La dissolution comme tentative de l'oubli
Le travail de Siegfried Bréger est
réflexion sur la refléxion.
Il s'agit, dans un premier temps de
rendre apparente la superposition des strates temporelles et
spatiales. L'épaisseur de l'espace : sémantique, culturel,
sensible.
L'enchevêtrement, intime pénétration
des plans et des temporalités les uns dans les autres.
La cohérence se fait chez le
spectateur à partir de la dimension relationnelle et de la somme de
ses expériences passées et présentes. D'un ensemble d'informations
factuelles nait le sens.
Et c'est par l'interpénétration des
objets et des sens que l'artiste tente de rendre intelligible ce qui
echappe à notre conception / perception du monde.
C'est la question de la frontière, de
l'impossible saisissement.
Densité, entropie.
Le flou.
Simultanément et de manière différée,
des mouvements antinomiques occupent une même succession de plans.

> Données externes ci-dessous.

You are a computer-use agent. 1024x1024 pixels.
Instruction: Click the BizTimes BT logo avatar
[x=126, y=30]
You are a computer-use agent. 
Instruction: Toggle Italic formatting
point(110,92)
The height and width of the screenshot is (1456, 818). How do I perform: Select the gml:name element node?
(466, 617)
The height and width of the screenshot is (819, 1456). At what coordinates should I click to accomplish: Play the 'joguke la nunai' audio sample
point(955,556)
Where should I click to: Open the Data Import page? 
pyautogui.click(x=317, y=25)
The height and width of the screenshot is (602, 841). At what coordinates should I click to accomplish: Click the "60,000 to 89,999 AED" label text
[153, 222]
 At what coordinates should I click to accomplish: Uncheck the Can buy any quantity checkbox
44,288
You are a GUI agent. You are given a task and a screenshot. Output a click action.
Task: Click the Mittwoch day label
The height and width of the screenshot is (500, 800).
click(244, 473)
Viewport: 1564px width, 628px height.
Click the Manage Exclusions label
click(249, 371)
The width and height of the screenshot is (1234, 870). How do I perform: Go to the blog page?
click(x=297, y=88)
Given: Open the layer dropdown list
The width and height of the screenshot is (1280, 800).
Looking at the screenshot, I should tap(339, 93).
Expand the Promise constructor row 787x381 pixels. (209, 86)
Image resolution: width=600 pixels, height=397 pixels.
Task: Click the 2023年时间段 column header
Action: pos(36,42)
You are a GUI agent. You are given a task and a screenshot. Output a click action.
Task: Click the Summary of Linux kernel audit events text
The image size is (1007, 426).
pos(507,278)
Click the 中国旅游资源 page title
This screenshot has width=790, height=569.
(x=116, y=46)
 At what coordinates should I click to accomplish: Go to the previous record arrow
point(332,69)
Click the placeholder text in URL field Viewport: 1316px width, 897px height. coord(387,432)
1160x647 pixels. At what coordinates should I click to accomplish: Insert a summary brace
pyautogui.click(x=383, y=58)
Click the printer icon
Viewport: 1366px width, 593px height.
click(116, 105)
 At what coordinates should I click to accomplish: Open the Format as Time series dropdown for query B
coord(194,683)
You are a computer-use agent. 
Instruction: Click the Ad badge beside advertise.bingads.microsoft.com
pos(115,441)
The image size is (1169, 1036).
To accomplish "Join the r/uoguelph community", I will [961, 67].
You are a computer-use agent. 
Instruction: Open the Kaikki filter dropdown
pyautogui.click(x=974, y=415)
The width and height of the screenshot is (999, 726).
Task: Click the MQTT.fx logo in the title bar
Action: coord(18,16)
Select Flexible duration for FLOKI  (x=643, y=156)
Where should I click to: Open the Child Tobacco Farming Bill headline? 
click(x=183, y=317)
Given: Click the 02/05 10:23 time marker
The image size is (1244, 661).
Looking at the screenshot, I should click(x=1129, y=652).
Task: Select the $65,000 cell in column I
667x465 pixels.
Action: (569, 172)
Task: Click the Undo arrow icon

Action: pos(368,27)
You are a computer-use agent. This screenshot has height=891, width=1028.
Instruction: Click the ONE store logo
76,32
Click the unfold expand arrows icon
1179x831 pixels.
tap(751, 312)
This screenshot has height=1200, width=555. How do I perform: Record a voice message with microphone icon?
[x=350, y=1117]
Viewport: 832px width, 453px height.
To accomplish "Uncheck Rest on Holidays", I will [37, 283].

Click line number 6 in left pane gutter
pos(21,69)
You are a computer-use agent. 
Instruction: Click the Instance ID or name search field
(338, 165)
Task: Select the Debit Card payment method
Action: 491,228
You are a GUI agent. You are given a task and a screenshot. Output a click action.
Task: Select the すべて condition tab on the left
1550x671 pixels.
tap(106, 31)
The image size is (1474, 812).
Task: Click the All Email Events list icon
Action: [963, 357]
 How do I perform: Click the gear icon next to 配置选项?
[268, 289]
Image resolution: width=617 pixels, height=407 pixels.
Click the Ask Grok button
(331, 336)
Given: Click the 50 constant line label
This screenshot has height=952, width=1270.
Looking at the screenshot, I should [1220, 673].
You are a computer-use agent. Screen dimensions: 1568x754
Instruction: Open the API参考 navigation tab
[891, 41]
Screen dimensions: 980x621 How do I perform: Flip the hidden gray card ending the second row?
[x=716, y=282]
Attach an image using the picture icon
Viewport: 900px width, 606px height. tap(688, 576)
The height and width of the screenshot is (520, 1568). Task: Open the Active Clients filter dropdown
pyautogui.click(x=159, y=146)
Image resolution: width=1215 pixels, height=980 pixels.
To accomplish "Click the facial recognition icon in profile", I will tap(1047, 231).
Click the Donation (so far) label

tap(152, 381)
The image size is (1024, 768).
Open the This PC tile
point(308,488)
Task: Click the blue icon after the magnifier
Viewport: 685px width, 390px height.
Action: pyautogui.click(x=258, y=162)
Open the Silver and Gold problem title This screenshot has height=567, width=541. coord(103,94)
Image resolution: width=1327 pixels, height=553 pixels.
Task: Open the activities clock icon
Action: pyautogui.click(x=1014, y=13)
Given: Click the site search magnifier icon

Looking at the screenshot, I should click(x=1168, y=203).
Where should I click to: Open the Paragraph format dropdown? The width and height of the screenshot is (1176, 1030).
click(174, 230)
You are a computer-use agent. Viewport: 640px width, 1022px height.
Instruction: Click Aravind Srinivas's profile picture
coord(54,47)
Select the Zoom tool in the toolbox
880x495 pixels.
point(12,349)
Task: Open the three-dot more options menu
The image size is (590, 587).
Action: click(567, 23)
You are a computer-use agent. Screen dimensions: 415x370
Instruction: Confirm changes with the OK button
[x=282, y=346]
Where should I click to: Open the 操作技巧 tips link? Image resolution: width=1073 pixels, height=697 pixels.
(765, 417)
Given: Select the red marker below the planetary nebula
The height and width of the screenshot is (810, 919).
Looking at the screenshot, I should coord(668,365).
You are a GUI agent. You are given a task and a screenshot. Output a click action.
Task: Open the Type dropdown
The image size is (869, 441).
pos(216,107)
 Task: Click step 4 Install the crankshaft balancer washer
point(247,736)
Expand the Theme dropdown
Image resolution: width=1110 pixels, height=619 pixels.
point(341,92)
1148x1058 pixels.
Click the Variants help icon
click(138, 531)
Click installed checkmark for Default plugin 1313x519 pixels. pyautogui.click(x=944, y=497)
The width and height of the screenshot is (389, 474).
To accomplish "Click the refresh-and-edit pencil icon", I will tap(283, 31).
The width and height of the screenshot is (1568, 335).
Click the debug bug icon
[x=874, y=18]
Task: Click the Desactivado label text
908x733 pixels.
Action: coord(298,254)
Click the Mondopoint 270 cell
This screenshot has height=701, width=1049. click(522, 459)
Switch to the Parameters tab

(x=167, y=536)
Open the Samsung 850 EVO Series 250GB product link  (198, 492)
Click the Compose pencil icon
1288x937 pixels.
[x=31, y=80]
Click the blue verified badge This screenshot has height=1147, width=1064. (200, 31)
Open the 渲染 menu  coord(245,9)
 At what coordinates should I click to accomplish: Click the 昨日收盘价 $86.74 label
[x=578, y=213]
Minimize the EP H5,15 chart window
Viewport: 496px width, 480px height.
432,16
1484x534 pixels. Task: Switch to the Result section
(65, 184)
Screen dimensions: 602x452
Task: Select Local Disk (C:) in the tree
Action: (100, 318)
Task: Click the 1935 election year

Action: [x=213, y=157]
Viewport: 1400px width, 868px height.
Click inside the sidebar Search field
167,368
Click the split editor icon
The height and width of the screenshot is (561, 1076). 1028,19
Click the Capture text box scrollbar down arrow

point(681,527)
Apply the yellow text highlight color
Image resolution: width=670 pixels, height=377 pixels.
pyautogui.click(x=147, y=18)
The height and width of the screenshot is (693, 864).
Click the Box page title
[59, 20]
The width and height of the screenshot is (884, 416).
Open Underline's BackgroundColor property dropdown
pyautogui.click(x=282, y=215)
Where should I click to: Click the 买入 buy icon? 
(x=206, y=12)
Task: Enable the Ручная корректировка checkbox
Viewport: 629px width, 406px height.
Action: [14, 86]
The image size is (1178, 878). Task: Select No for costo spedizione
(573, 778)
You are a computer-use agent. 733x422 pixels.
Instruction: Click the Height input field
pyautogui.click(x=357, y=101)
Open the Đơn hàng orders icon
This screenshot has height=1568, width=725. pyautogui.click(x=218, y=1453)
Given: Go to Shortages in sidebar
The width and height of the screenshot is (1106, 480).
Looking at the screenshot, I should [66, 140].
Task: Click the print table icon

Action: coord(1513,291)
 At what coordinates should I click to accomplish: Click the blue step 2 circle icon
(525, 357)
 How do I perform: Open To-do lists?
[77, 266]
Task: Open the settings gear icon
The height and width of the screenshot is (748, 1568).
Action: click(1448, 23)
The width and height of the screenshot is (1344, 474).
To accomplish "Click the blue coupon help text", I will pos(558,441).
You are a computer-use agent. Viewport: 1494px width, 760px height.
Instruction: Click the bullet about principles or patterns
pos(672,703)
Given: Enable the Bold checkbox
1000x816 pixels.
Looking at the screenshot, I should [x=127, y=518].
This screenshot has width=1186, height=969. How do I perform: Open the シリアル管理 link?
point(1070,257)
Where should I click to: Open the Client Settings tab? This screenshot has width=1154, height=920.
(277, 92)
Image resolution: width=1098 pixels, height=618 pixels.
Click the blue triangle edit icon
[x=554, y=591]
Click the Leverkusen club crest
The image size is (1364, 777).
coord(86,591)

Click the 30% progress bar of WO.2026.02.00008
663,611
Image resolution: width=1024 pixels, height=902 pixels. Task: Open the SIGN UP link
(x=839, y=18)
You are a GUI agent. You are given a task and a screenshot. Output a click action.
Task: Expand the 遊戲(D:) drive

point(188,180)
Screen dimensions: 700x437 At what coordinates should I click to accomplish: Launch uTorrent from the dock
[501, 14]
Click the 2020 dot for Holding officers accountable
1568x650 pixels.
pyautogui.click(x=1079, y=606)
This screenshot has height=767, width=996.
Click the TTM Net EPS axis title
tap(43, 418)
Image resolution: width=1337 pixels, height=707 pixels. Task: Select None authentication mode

Agrégat éphémère de forces ou
d'éléments..
Les éléments sont en tension. Tension
pour exister dans la compréhension du spectateur.
Tension du spectateur qui, face à la
compléxité, se heurte aux limites des possibilités de son
saisissement. Du général, de l'universel, de l'intemporel, du
concept : Le cycle de l'eau, le fleuve, le brouillard, les
effets du vent, les gestes du quotidien, la douche. Au particulier,
au singulier, à l'individuel, à l'anecdotique : le cycle de
l'eau, un fleuve, un brouillard, des effets de vent, une douche.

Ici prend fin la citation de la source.